A workable approach for EHR modernization:

• Keep AI focused on operations, not diagnosis/treatment
• Require human review for escalations that affect clinical workflow
• Log model outputs and actions for auditability
• Define “stop conditions” (what triggers a pause, rollback, or safety huddle)

Step 5: Prove scalability before you claim it

Batched deployments only make sense if you can demonstrate:

• stable ticket resolution times at volume
• sustainable staffing ratios
• defect burn-down speed across sites
• no repeated patient-safety patterns

If you can’t prove that, batching becomes an acceleration of risk, not delivery.

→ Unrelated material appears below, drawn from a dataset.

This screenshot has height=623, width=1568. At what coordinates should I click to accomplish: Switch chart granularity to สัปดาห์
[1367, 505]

What leaders should ask before the April 2026 go-lives

Answer first: The best questions are specific and measurable—focused on contingency, capacity, and safety—not optimism.

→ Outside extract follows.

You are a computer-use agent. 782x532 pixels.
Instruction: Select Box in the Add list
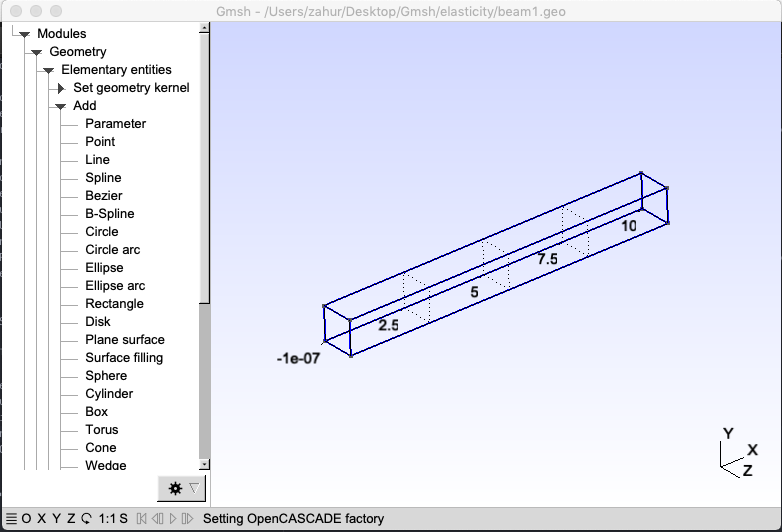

If you want to evaluate whether a batched EHR deployment is ready, ask these questions (and insist on numbers):

1. What’s the projected ticket volume per site per day for weeks 1–4, and what’s the staffing plan by shift?
2. What’s the contractual SLA for ticket resolution, and what happened to SLA performance at the last go-live?
3. What’s the cutover contingency plan—pause criteria, rollback criteria, and who has authority at 2 a.m.?
4. How are we monitoring patient-safety risks during go-live week (and what signals trigger escalation)?
5. What’s the full lifecycle cost model, broken into drivers, updated quarterly?

Those are not “gotcha” questions. They’re the baseline for responsible modernization.

Where this fits in the AI in Government & Public Sector story

Government is under pressure to modernize services faster—especially health services—while proving stewardship of public funds. The VA EHR program is a high-stakes example because it touches care delivery, privacy, cybersecurity, and operational resilience.

Here’s the bigger point I keep coming back to: AI is most useful in government modernization when it strengthens accountability. Better forecasting, earlier warnings, faster triage, and clearer readiness signals make it easier to protect patients and taxpayers at the same time.

If you’re planning an EHR rollout, a benefits platform migration, or any large mission system modernization, you don’t need more optimistic status updates. You need instrumentation, discipline, and decision support that can stand up in a hearing room.

What would change in your program if every go-live decision had to be backed by a readiness score, a cost forecast with drivers, and a contingency plan tested under realistic load?